Exercise data:
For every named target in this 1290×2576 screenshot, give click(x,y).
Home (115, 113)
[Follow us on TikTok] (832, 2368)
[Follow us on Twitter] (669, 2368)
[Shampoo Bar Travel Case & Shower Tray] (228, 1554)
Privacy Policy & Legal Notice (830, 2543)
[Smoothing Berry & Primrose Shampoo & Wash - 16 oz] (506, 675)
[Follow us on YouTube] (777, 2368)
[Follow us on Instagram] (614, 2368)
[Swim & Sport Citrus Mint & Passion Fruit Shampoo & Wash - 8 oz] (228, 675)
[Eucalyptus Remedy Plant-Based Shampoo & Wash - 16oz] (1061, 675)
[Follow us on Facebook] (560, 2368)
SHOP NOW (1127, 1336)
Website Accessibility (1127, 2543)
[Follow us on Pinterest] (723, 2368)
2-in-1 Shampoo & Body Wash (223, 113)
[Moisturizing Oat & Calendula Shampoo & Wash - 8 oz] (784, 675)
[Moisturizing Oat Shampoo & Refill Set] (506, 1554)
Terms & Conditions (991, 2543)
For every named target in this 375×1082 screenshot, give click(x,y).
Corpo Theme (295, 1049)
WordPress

Your objective: Only the lines from the one with "Website Accessibility (1127, 2543)" through the end of the data should be printed, each exactly as it appears.

Exercise result:
Website Accessibility (1127, 2543)
[Follow us on Pinterest] (723, 2368)
2-in-1 Shampoo & Body Wash (223, 113)
[Moisturizing Oat & Calendula Shampoo & Wash - 8 oz] (784, 675)
[Moisturizing Oat Shampoo & Refill Set] (506, 1554)
Terms & Conditions (991, 2543)
For every named target in this 375×1082 screenshot, give click(x,y).
Corpo Theme (295, 1049)
WordPress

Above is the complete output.